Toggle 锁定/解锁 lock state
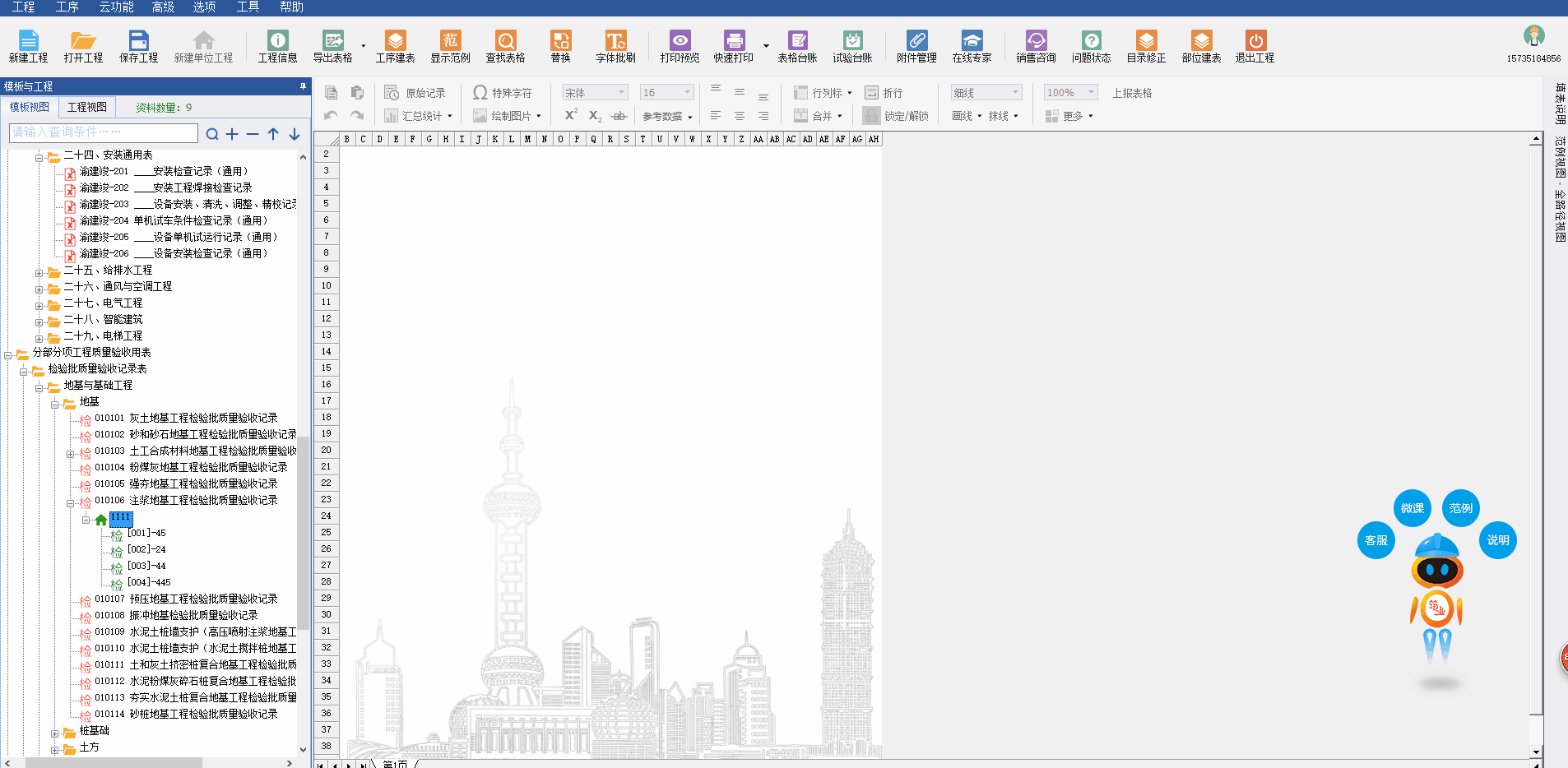897,116
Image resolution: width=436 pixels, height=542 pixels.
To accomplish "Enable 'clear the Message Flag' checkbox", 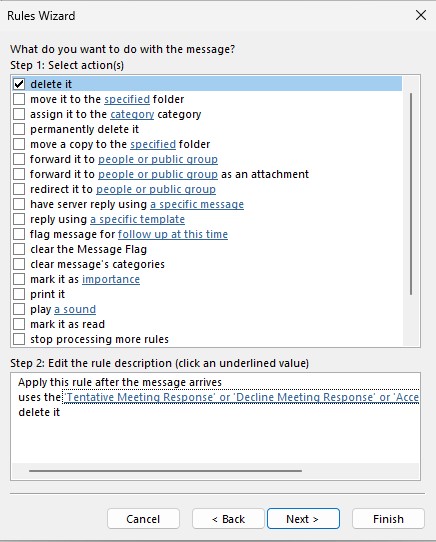I will pyautogui.click(x=19, y=249).
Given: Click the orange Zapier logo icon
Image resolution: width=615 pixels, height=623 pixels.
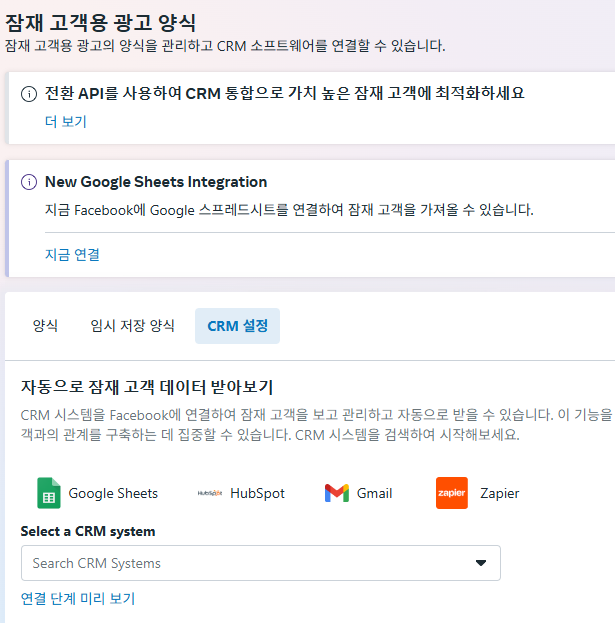Looking at the screenshot, I should (452, 493).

Task statement:
After locating the line with "Given: Click the orange Zapier logo icon" in the listing above, transcribe it and every line after it to the last, exactly, with no pictures.

Solved problem:
Given: Click the orange Zapier logo icon
Image resolution: width=615 pixels, height=623 pixels.
Looking at the screenshot, I should (452, 493).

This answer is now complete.